Records to process =>

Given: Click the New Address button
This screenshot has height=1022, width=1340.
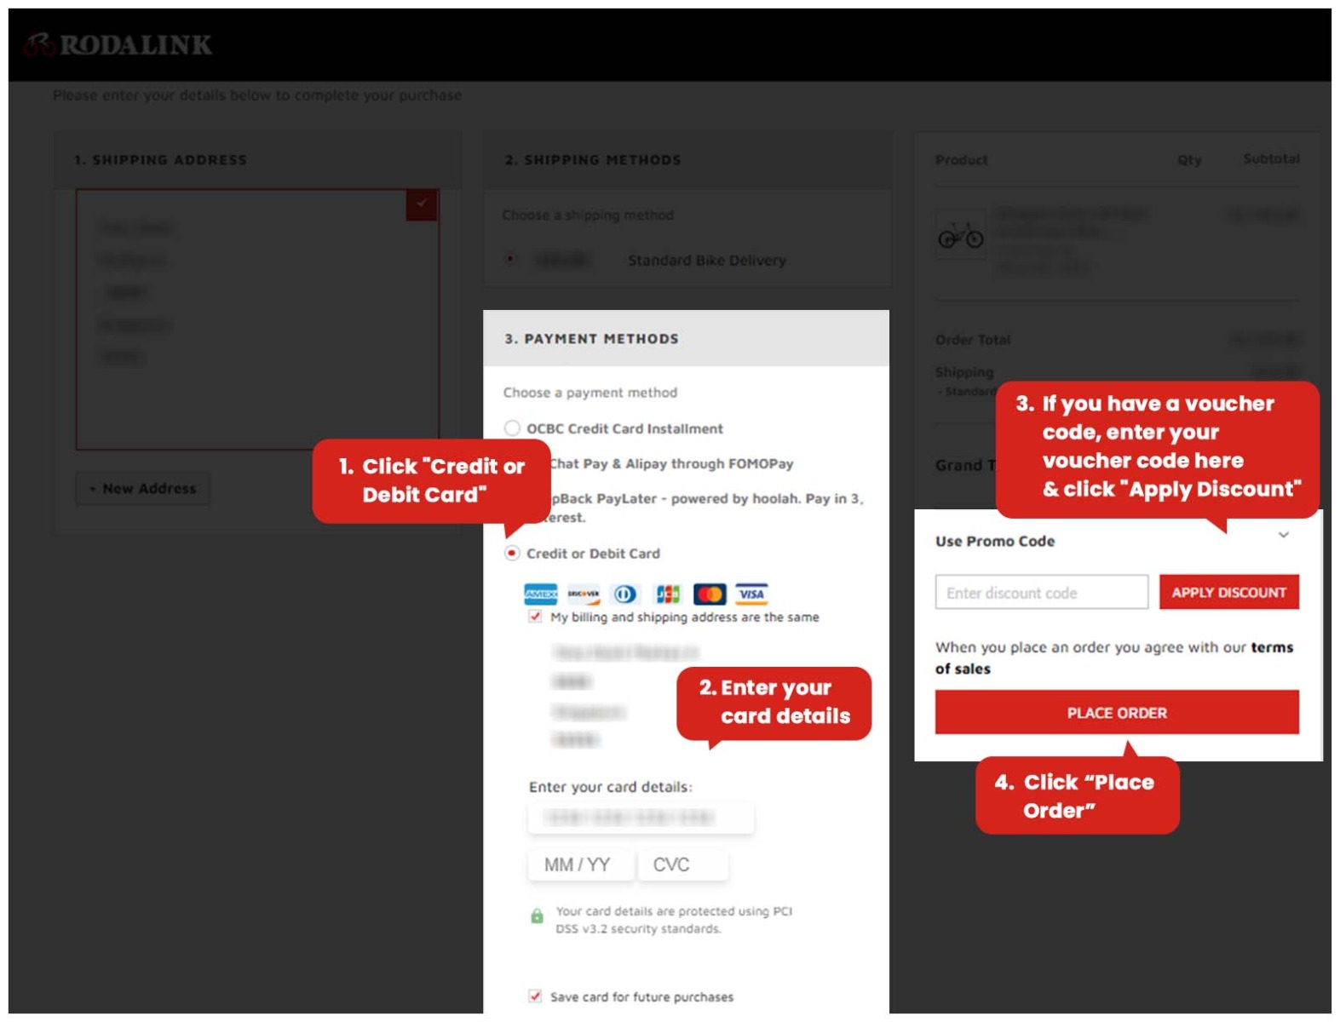Looking at the screenshot, I should coord(142,489).
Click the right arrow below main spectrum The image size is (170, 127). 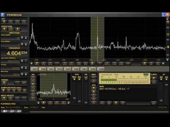(x=163, y=64)
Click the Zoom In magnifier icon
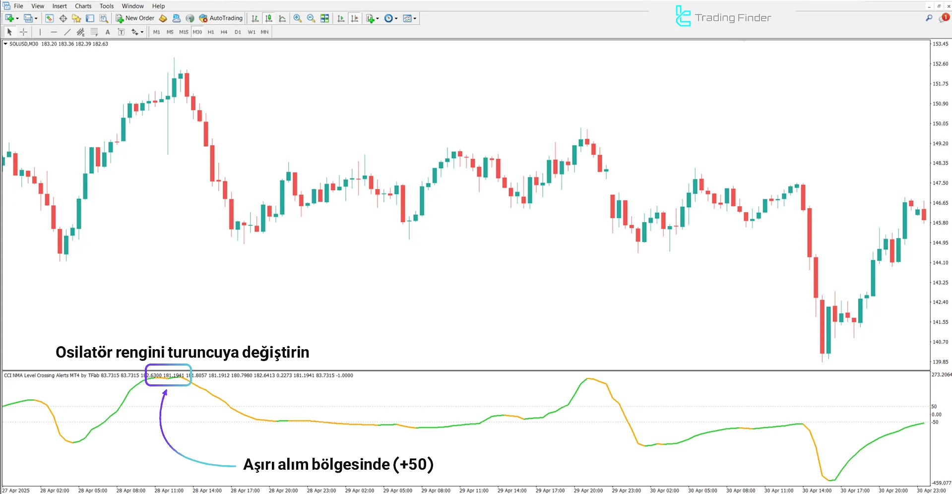Image resolution: width=952 pixels, height=494 pixels. [297, 18]
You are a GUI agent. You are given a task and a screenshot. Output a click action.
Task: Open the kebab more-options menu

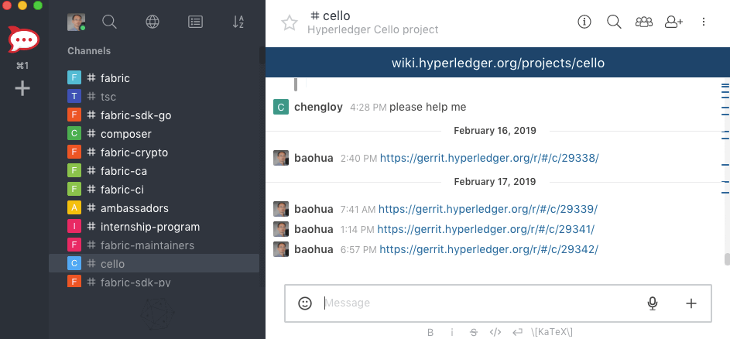(704, 22)
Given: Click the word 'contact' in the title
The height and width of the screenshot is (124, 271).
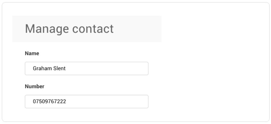Looking at the screenshot, I should pos(93,29).
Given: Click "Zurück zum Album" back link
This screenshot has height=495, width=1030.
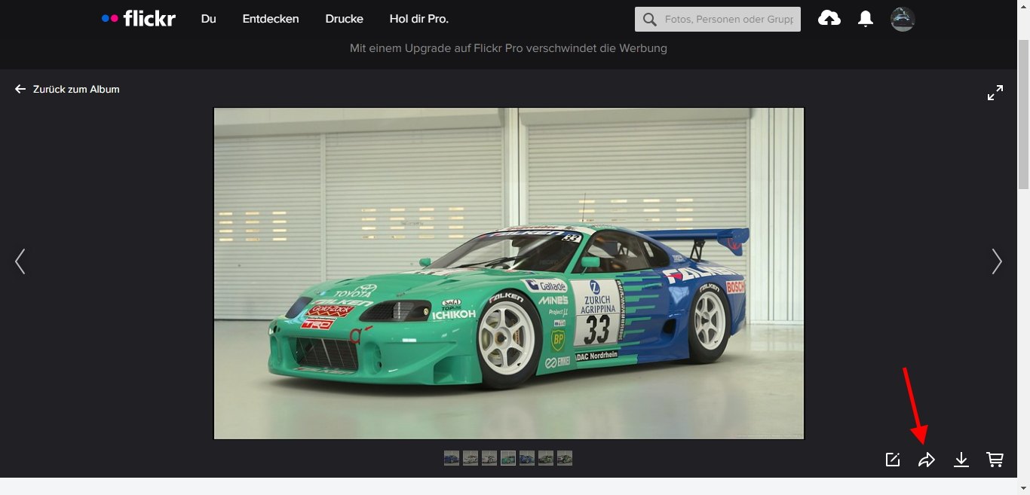Looking at the screenshot, I should [68, 89].
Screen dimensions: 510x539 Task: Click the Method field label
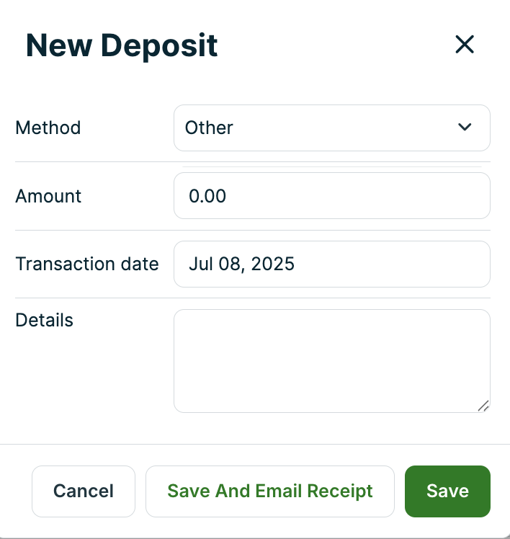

Assignment =>
Please write out, word for word, each line from the one with "You are a GUI" to the last line of the data, keeping both ends and omitting pictures.

Written solution =>
You are a GUI agent. You are given a task and a screenshot. Output a click action.
Task: Open the kebab more-options menu

(704, 22)
Given: Click the word 'contact' in the title
The height and width of the screenshot is (124, 271).
Looking at the screenshot, I should pos(93,29).
Given: Click "Zurück zum Album" back link
This screenshot has height=495, width=1030.
Looking at the screenshot, I should [68, 89].
Screen dimensions: 510x539 Task: Click the Method field label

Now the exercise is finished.